Some of the insights I generated are stated below:

  • Tweet Sentiments: I was not surprised by the proportion of the sentiment categories because, for most people, the end of the year is a time to show gratitude and hope for a better year ahead. However, this year has been filled with so many unpalatable events, hence, 31% of the tweets being Negative. *Please note that this is not indicative of the entire Twitter community as only a subset of tweets were mined for this analysis.
  • Countries with Most Tweets: About 40% of the total tweets emanated from the United States, England and Canada. Since a good number of Twitter users do not have their exact location on their profiles, their tweet locations were classified as "Unknown location".

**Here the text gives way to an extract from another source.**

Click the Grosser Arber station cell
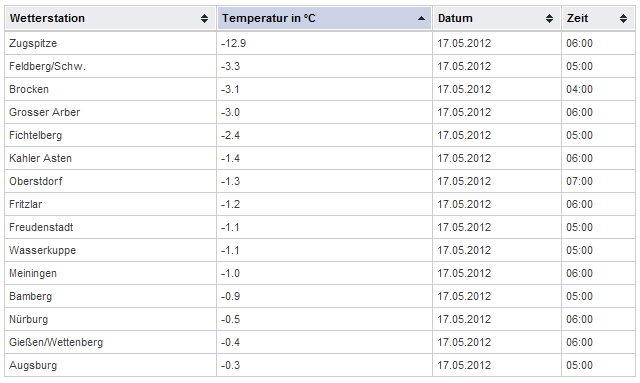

  • Hour of the day with the Most Tweets: It was interesting to see that most tweets were created at 5 PM (GMT). Thinking about it, in the US & Canada, this is lunchtime while in countries like Nigeria and England, it is when most individuals finish the work-day, so they have ample time to tweet.
  • Hour of the day with Least Tweets: 9 AM (GMT) was the hour of the day with the least number of tweets. The reason is this is when most people start their day at work in countries like Nigeria and England while it is still bed-time in other countries like the US & Canada.
  • Most Retweeted and Liked Tweet: For the period of 12th to 25th December 2020, the tweet with the most retweets was about a Korean boy band: "BTS" and their songs with 10,873 RTs. The most liked tweet from a user who tweeted about how "2020 was a good year for his dog who did not have to be alone for a second". The tweet had 42,295 likes.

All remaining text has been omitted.